Short task:
Repeat word for word the lines in the items below, from the line containing "Given: Select the organisme" through the line containing "[x=523, y=24]".

* start Extracted records *

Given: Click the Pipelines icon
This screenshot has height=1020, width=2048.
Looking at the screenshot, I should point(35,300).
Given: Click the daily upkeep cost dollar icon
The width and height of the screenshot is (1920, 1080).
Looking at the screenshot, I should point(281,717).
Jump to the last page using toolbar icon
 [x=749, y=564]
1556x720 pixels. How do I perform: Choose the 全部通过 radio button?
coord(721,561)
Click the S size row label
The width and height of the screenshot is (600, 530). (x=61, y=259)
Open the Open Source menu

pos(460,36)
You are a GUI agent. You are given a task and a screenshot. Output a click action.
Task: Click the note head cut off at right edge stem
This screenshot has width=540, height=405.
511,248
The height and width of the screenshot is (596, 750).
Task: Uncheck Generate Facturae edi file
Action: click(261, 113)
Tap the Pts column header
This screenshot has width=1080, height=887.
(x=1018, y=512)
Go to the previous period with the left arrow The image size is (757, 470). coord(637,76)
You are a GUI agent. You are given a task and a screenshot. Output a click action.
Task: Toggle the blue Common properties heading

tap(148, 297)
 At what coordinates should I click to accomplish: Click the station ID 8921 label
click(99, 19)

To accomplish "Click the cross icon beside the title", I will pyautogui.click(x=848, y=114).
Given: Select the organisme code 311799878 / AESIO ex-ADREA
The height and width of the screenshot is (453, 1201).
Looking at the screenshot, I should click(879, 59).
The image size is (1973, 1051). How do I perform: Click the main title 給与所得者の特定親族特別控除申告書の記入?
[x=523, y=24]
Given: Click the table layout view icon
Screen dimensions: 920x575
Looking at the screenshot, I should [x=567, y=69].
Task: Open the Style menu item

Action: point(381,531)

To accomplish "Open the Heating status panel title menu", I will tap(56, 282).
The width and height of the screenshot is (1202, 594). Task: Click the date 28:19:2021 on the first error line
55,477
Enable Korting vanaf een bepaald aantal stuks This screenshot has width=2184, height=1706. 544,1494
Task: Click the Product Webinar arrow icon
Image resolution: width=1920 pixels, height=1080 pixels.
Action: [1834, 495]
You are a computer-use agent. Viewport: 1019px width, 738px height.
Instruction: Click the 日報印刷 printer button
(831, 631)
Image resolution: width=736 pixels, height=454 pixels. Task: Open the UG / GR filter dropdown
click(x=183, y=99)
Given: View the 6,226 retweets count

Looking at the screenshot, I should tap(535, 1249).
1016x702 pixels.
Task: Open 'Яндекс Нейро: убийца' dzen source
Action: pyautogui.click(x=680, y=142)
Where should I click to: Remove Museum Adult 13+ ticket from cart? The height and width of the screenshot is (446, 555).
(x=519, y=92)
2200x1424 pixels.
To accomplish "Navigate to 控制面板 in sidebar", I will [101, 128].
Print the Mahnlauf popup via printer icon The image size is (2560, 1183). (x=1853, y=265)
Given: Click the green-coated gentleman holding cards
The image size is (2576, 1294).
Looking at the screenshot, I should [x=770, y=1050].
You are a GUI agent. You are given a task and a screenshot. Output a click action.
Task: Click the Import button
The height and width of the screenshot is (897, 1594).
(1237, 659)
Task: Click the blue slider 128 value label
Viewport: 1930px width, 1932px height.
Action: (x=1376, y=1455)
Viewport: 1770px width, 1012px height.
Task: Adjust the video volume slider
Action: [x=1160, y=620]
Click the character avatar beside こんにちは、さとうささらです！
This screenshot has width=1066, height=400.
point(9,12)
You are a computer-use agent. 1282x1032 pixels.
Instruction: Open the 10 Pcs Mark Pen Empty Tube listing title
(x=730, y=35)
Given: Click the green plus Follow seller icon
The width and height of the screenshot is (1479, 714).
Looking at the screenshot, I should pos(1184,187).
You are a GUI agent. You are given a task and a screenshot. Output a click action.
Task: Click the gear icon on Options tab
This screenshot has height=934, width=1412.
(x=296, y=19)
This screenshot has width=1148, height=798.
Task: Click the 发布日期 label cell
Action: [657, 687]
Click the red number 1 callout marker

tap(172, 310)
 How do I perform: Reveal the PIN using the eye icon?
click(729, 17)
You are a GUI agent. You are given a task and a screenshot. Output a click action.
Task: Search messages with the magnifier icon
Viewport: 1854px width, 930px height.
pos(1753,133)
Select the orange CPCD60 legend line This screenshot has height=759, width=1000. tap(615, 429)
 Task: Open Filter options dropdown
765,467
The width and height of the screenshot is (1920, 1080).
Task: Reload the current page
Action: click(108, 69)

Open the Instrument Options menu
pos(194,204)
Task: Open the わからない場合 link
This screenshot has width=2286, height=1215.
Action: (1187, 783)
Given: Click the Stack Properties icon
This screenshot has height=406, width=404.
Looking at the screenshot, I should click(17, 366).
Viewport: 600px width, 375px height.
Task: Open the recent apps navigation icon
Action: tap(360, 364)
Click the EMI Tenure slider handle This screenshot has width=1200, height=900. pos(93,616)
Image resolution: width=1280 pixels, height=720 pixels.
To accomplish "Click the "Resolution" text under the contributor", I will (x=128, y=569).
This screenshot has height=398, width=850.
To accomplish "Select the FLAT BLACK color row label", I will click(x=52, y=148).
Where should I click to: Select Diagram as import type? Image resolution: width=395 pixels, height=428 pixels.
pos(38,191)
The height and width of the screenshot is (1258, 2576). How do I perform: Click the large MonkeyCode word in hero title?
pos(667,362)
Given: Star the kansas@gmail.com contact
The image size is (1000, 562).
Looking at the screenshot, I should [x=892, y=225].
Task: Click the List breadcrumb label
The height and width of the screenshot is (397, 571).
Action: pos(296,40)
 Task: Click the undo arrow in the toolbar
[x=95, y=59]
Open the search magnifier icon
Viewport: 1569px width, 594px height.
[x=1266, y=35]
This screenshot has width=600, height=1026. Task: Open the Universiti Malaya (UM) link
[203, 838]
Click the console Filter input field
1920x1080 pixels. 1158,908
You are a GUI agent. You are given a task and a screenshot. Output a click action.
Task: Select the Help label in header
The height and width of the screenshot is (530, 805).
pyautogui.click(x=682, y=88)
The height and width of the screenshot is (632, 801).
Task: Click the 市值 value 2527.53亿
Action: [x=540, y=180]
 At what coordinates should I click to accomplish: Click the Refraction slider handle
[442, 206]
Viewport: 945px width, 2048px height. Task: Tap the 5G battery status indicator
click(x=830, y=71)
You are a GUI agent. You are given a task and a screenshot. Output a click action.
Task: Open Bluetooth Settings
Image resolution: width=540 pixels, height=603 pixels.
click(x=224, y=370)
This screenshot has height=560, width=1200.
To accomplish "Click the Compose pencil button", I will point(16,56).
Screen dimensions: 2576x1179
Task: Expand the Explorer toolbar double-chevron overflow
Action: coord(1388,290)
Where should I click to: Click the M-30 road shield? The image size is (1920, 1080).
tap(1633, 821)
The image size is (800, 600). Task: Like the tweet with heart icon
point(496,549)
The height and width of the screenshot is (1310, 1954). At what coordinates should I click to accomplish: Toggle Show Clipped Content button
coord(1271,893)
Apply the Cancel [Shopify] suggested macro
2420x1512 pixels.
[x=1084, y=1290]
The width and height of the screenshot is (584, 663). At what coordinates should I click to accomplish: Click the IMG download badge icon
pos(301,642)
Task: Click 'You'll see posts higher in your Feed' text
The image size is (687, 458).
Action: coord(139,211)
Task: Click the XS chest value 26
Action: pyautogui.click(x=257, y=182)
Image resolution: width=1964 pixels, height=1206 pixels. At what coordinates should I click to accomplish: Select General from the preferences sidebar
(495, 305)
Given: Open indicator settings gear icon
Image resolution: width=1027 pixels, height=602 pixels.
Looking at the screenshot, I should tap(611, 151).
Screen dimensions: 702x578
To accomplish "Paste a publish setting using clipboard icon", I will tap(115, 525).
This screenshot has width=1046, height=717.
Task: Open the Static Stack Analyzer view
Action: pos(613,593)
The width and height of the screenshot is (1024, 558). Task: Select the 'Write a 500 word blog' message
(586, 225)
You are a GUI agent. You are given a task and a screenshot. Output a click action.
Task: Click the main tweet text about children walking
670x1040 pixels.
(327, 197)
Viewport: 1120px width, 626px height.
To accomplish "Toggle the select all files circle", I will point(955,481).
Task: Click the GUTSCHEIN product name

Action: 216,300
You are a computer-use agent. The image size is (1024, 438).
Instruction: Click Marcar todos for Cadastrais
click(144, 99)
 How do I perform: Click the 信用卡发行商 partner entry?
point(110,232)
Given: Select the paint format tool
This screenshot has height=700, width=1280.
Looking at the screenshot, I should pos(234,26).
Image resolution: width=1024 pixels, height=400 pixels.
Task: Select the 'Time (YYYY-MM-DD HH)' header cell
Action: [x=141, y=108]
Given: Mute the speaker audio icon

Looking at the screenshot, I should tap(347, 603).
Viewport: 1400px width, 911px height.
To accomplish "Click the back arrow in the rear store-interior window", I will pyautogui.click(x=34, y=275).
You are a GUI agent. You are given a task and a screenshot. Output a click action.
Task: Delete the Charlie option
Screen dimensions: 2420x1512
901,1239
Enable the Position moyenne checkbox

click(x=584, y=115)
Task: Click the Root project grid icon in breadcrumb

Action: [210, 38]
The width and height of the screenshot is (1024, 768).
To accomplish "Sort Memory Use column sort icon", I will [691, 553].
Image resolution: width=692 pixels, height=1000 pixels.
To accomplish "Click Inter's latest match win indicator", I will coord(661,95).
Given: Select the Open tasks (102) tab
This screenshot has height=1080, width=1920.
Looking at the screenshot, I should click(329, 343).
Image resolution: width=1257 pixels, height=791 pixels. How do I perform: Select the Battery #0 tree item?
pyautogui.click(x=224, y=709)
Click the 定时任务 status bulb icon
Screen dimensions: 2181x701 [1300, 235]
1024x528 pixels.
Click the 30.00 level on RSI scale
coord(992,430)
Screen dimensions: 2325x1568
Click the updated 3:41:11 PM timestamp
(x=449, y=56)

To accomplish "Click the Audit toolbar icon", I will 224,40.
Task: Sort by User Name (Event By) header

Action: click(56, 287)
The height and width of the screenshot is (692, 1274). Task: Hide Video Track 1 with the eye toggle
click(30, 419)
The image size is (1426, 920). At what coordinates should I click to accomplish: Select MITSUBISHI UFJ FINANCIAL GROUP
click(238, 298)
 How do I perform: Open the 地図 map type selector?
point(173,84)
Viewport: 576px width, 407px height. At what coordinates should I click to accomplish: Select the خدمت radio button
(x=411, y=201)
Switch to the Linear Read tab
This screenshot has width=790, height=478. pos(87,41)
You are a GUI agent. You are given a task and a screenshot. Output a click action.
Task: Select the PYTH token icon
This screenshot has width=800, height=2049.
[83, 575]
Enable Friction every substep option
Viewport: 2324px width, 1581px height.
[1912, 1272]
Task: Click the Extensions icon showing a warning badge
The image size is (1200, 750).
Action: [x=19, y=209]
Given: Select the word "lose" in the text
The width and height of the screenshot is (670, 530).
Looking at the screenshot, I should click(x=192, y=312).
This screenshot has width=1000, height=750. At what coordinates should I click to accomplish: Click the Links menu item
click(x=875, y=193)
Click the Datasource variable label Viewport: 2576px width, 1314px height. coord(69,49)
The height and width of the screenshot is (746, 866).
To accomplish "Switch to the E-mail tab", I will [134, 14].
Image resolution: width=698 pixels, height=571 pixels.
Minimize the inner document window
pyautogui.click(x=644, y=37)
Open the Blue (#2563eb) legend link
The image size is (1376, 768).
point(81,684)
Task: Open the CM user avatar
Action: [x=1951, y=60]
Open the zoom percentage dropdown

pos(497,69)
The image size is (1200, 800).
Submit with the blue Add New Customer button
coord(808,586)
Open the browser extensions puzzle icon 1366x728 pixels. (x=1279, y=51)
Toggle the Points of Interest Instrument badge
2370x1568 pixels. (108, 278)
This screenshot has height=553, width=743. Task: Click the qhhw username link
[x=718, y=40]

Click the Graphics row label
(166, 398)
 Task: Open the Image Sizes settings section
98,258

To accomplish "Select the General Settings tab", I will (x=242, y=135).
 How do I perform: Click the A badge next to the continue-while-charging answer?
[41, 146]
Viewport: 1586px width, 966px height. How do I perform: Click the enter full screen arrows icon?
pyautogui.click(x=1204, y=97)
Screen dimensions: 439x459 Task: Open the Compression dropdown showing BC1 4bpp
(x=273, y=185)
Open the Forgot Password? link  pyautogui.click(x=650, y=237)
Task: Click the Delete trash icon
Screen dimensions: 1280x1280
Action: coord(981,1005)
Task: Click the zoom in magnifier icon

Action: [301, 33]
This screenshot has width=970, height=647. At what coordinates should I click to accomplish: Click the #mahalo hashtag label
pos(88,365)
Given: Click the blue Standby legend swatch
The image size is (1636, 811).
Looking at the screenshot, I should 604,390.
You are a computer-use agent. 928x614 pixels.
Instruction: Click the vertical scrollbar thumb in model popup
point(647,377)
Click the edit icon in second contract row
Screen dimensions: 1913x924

* end Extracted records *

Exercise answer:
Given: Select the organisme code 311799878 / AESIO ex-ADREA
The height and width of the screenshot is (453, 1201).
Looking at the screenshot, I should click(879, 59).
The image size is (1973, 1051). How do I perform: Click the main title 給与所得者の特定親族特別控除申告書の記入?
[x=523, y=24]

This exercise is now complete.